Charles Wesley is mainly remembered for his excellent poetic gift. This gift, thoroughly saturated in Scripture, produced some of the church’s best-loved hymns.
If you are in an English speaking church context it is quite likely that you recognize these well known opening lines from Charles Wesley hymns:
Hark! The herald angels sing,
“Glory to the newborn King;
Peace on earth, and mercy mild,
God and sinners reconciled!”
Love divine, all loves excelling,
Joy of heaven to earth come down;
Fix in us thy humble dwelling;
All thy faithful mercies crown!
Jesus, Thou art all compassion,
Pure unbounded love Thou art;
Visit us with Thy salvation;
Enter every trembling heart.
And can it be that I should gain
An interest in the Saviour’s blood?
O for a thousand tongues to sing
My great Redeemer’s praise,
The glories of my God and King,
The triumphs of His grace!
Actually, it’s difficult not to just go ahead and include whole hymns for the pure pleasure of enjoying them.

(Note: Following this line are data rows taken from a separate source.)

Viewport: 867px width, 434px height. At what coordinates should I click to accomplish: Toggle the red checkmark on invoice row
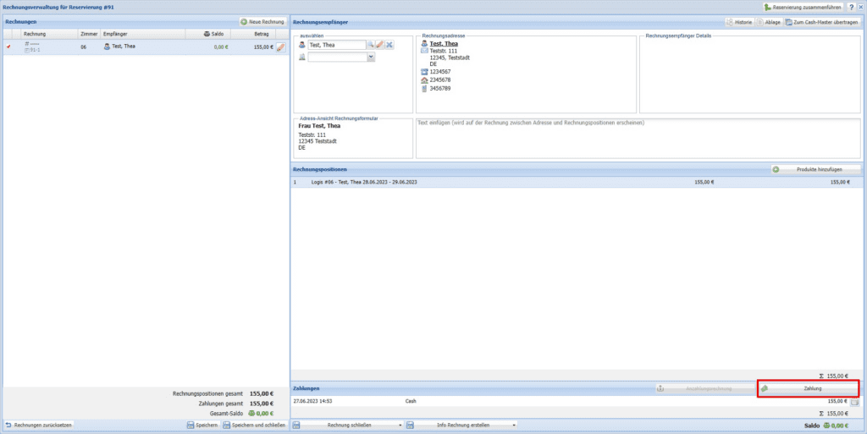point(8,47)
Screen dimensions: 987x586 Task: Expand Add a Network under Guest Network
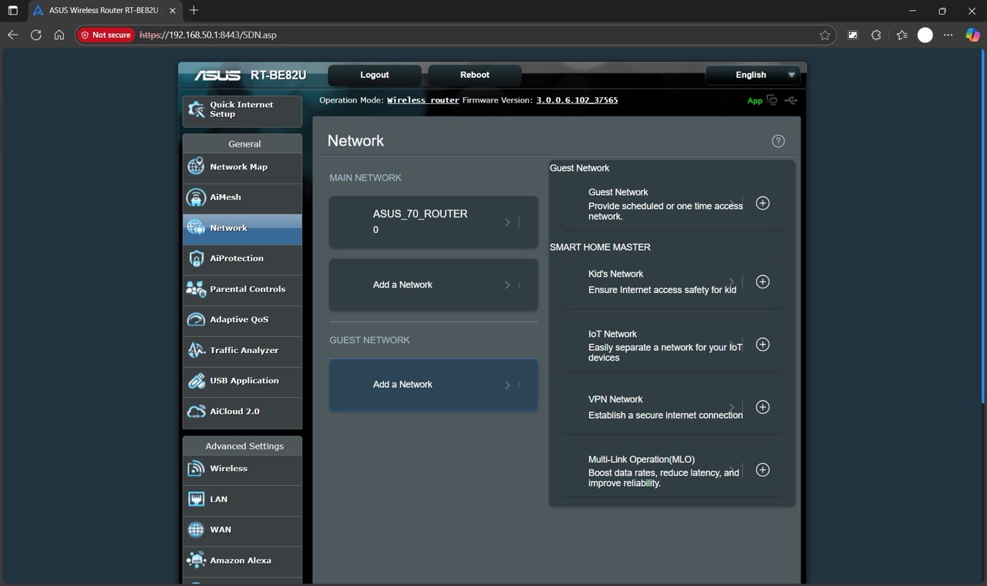click(507, 385)
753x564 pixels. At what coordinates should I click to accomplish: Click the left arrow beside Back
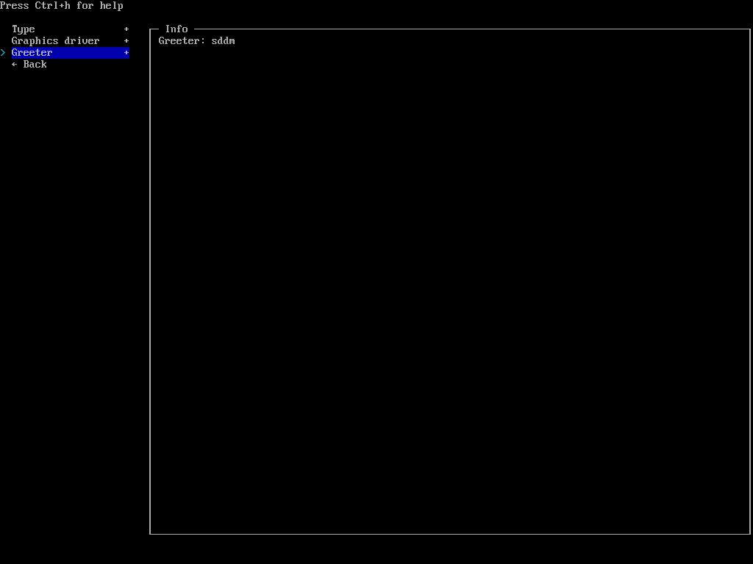[15, 65]
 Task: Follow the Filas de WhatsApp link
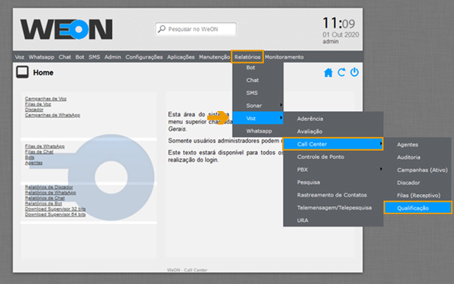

A Passionate Evangelistic Preacher
But my point is that Charles Wesley was not only a hymn-writer but also a passionate evangelistic preacher.
Some excerpts from his journal of 1741 will give us a flavour of the kind of passion he employed in his efforts to bring men and women to Christ.
‘April 13th. While I was in great love…the Spirit of power came down, the fountain was set open, my mouth and heart enlarged, and I spoke such words as I cannot repeat. Many sunk under the love of Christ crucified…’
‘April 22nd. I sharply reproved three or four inflexible Pharisees; then prayed the Lord to give me words of consolation, and immediately I was filled with power, which broke out as a mighty torrent.
‘All our hearts caught fire in a moment, and such tears and strong cryings followed, as quite drowned my voice…’
‘Sun May 3rd. At Kingswood [Bristol] as soon as I had named my text, ‘It is finished!’ the love of Christ crucified so constrained me that I burst into tears, and felt strong sympathy with him in his sufferings. In like manner, the whole congregation looked upon him whom they had pierced, and mourned.’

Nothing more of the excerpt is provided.